Cooper Union  /  Essays  /  Prompt 2

Cooper Union: Why your major

350 words

What drives your interest in pursuing your chosen major (e.g., Chemical Engineering, Civil Engineering, Electrical Engineering, Mechanical Engineering, or Computer Science)? How do you envision engaging with Cooper's labs, research opportunities, and faculty?
What it’s really asking

This is the depth check on your intended field. Cooper wants the origin and pull of your interest in the major, plus a concrete picture of how you will use Cooper's specific labs, research, and faculty to pursue it. The prompt names engineering majors as examples, but Art and Architecture applicants answer the parallel version about their discipline.

Why they ask it

As a pre-professional school, Cooper admits into a specific program, not an undeclared pool. They need to see that your interest is real and informed, and that you have connected it to what Cooper actually offers rather than generic enthusiasm for the field.

Three ways in
Trace it to a real moment

Start from a specific project or experience, then show how it deepened into a question you still want to answer.

Map it onto Cooper

Name a Cooper lab, research area, or faculty member's work, and say concretely what you would do there.

Cross the building

Show how your major connects to the other disciplines at Cooper, since they prize engineers, artists, and architects who cross over.

✕  Weak opening

“Ever since I was young, I have been fascinated by how things work, which is why I want to study mechanical engineering.”

✓  Strong opening

“My grandmother's sewing machine seized up the week before a wedding, and taking it apart taught me that mechanical engineering is mostly the study of why things stop.”

✦ Annotated example · Electrical engineering and the failed amp.
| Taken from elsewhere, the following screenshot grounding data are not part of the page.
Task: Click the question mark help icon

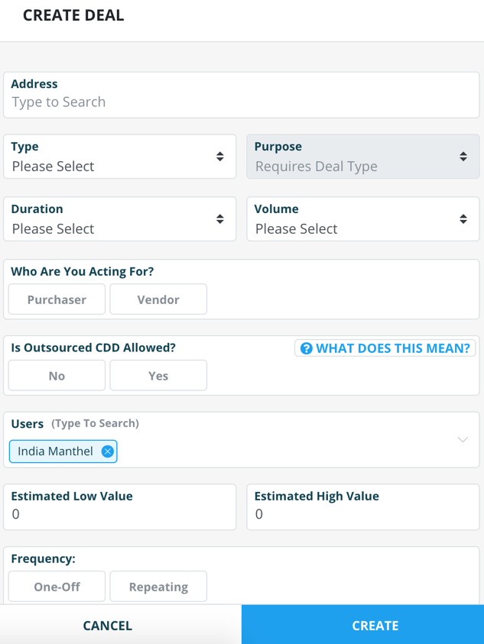Action: click(x=306, y=348)
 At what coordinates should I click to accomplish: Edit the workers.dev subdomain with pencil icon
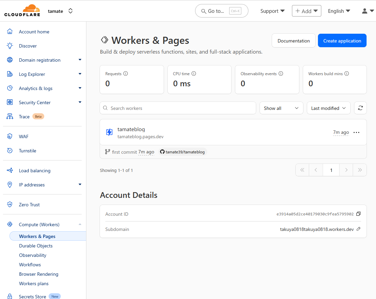(358, 229)
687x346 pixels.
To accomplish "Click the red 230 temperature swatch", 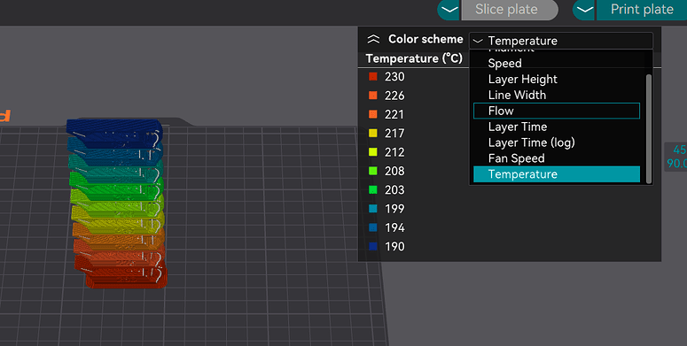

Written by EssayLens to teach, not a real applicant’s essay. Tap a highlighted line →
My first amplifier hummed. 1I had soldered a kit from a forum, powered it up, and instead of music I got a fat sixty-hertz drone that no amount of volume could drown. It took me a week of borrowing a neighbor's oscilloscope to learn the word for what I was hearing: a ground loop. 2That week converted me. Until then I had liked electronics the way you like magic tricks. Afterward I wanted to know exactly where every electron was going and why, and I have wanted that ever since. That is what drives me toward Electrical Engineering: the discipline refuses to let you stay impressed. 3Behind every clean signal there is a mess of noise, impedance, and timing that someone had to tame, and I find that hidden layer more interesting than the finished product. I taught myself enough to build a small reflow hot plate and a battery monitor for my bike lights, and each project taught me how much I still cannot do alone. At Cooper, I am most eager to work in the courses and labs where analog meets the physical world. 4I have read that the EE curriculum keeps hardware central, with hands-on circuits and signals work rather than treating lab time as an afterthought, and that senior projects are real builds defended in front of faculty. 5I want to spend a semester chasing a single stubborn measurement the way I chased that hum, but this time with an advisor who can look over my shoulder and tell me the question I should have asked first. I am also drawn to how small the program is, because in a small lab you cannot hide behind a teammate. 6You have to be able to explain your own circuit. I want to be in a place that expects that of me, and that will hand me better tools and harder problems than my kitchen table ever could. Cooper feels like the room where my amplifier would finally play music.
  1. 1A three-word opening that drops the reader straight into a real, failed build. It instantly establishes a maker, not a dreamer.
  2. 2Specific technical vocabulary (sixty-hertz hum, ground loop, oscilloscope) earned through experience, signaling genuine intellectual hunger rather than buzzwords.
  3. 3Articulates a personal philosophy of the major in one sharp sentence. It frames EE as a way of thinking, which reads as maturity.
  4. 4Transitions to Cooper-specific engagement, which is the explicit second half of the prompt and where many applicants go vague.
  5. 5References concrete, verifiable features of Cooper's program (hardware-centric labs, defended senior projects) without inventing professor names or facts that could be wrong.
  6. 6Ties the major back to Cooper's defining trait (smallness) and turns it into a reason the writer specifically thrives there, closing the 'why this school for this major' loop.
Stuck? Start here
  • What specific moment or project first pulled you toward this major, and what question did it leave you with?
  • Which Cooper lab, research area, or faculty member's work fits the exact corner of the field you care about?
  • How does your major touch the other two schools at Cooper, and where would you want to cross over?
Before you submit
  • Does the essay name at least one specific Cooper lab, resource, or faculty area?
  • Is your interest narrowed to a real corner of the field, not the whole subject?
  • Could this essay be sent to another engineering school unchanged? If so, add Cooper specifics.